Pero Estanislao había sido aprehendido sin saber siquiera por qué razón, y estaba acompañado de otros tres negros. El primero un viejo que se negaba a volver al ejército aduciendo que lo habían herido tres veces en batalla y que al final lo habían regresado a la hacienda para seguir de esclavo. Que lo habían engañado siempre y por eso no se presentó al llamado hecho por el general Páez. «Además,mi amo no permite que abandone el fundo sin su permiso», alegó al aire porque no fue siquiera escuchado.
Los otros dos esclavos tampoco estaban aptos para la guerra. Su debilidad se notaba a leguas. Enclenques, taciturnos, diferían mucho del soldado ágil y fuerte necesario para el combate.
El último recuerdo de Estanislao
En el instante en que lo colocaban frente a aquella fila de soldados, en la mente de Estanislao se albergó la época de su niñez en la que el suelo se movió sin parar. No supo que era un terremoto, el de 1812, episodio que en algo se parecía a este momento. Desde ese tiempo las casas estaban derruidas. Los techos de la iglesia se cayeron y el ruido que venía del fondo lo hizo abrir la boca desmesuradamente. Era la imagen de sí mismo.

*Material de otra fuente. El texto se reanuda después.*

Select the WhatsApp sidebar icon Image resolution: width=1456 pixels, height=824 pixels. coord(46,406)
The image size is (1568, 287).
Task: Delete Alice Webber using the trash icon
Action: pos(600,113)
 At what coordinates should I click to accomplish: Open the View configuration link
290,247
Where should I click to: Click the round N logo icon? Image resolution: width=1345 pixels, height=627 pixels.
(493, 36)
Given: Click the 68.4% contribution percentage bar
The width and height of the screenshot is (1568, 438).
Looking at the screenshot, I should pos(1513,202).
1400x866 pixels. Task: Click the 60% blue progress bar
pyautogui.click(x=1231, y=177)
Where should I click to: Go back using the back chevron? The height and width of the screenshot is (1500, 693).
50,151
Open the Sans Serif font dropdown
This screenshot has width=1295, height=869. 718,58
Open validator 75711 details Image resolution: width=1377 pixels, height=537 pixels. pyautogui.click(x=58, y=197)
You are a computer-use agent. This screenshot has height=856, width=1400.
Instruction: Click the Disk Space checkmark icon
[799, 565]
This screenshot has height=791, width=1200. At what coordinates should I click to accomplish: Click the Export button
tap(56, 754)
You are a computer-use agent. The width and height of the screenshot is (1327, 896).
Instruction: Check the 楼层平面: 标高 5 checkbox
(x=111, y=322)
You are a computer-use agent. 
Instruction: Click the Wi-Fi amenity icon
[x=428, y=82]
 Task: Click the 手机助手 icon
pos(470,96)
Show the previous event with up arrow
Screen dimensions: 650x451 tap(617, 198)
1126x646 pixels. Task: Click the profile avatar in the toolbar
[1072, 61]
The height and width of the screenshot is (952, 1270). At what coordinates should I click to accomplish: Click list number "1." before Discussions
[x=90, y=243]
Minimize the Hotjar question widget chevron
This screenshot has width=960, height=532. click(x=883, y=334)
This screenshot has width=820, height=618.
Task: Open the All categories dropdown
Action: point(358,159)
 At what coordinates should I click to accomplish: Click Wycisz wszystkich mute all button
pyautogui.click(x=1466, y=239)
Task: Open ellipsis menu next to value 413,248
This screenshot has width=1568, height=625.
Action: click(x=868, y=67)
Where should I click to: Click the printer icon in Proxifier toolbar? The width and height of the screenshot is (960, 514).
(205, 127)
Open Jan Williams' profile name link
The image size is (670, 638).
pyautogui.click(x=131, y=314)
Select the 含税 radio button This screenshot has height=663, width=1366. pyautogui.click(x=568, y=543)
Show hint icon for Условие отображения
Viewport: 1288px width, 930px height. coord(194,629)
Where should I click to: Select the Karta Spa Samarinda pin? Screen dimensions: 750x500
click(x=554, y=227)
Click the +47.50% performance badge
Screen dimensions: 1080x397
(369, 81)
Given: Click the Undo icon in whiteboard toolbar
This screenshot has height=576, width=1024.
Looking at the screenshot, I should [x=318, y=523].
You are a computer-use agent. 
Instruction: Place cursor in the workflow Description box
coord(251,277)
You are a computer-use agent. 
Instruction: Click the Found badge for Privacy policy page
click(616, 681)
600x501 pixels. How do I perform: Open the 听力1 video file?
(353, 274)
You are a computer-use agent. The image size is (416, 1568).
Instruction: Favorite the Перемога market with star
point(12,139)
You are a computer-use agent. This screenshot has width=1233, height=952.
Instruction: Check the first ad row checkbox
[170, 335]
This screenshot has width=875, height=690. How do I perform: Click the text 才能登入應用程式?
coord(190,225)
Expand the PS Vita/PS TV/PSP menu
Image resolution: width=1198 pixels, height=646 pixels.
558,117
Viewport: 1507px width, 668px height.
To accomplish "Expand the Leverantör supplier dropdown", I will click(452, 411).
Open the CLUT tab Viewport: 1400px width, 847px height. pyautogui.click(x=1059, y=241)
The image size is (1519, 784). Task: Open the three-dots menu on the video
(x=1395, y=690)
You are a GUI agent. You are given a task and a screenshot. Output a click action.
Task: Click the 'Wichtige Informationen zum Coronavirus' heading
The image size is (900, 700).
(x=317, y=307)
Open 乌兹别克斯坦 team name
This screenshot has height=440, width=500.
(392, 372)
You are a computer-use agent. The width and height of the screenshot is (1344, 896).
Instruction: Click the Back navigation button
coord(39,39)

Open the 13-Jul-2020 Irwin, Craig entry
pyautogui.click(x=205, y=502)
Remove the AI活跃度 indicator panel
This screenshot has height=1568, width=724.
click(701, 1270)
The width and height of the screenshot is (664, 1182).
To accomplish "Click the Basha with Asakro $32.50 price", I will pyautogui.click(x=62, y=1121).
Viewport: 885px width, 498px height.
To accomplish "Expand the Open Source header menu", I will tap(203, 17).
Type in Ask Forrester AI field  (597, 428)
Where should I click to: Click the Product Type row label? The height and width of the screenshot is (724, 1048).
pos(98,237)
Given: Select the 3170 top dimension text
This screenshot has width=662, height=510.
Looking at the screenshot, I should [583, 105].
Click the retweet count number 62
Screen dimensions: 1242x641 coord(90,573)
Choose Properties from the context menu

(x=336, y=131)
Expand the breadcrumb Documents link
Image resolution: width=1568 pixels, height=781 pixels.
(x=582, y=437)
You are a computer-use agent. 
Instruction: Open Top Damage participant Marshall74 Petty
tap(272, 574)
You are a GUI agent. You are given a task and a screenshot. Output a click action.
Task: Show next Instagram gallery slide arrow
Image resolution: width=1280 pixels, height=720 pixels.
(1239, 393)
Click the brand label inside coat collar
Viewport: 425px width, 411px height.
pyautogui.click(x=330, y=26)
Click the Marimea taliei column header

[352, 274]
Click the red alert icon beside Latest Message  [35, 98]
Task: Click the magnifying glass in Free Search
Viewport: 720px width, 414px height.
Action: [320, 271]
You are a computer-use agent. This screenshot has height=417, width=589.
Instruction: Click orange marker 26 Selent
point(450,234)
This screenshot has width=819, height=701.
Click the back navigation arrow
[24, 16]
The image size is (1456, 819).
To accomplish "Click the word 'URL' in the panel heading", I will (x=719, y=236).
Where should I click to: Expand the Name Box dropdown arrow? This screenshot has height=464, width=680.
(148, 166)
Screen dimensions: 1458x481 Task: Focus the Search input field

“Se miró los ojos: Grandes, muy grandes, como los de las vacas, pero abiertos, tan abiertos que casi ocupaban toda la cara. Las pupilas: pequeñas como islas rodeadas de blanco por todas partes. La nariz: escarranchada como dos cuevas de cachicamo. La piel: blanqueada como la túnica del padre Bueno en la misa de los domingos. La boca: también abierta, desmesuradamente abierta, mostrando las encías vacías de trecho en trecho. Las muelas: ennegrecidas por las caries. Los dientes: carcomidos por un sarro espantoso. Era su rostro. No se preguntó nada. Se quedó en el recuerdo del dolor en su pie. La luz del sol entrando a torrentes por donde estuvo el techo de la iglesia y al banco de madera sobre su pierna y su pie. Sobre el banco las tejas, las cañas, el bahareque… Y no paraba de temblar. Por eso abrió la boca y quedó, así como una figura grotesca. Ahora siente de nuevo un grito y un gran ruido. Pero esta vez el dolor es en el pecho. Un dolor instantáneo, lacerante y último que lo entibia y lo desploma”.
Aquel día, a las 3:00 de la tarde, fueron fusilados Estanislao y los otros tres esclavos, en la misma plaza Altagracia, por orden del general Páez. Sus cuerpos quedaron expuestos por varios días, pudriéndose al sol hasta que las rapiñas comenzaron a descuartizarlos. El padre contrató a unos zagaletones para llevar los cuerpos a un lugar y sepultarlos, pero el jefe militar y político se negó, contraordenando que lanzaran los despojos en fosas sin identificar.
Fuente: Igor José García Rodríguez. Estanislao y la orden del general Páez. CorreodeLara.com 23 de octubre de 2019.
Rafael Domingo Silva Uzcátegui. Enciclopedia Larense. Tomo I. Tercera edición. Caracas 1981.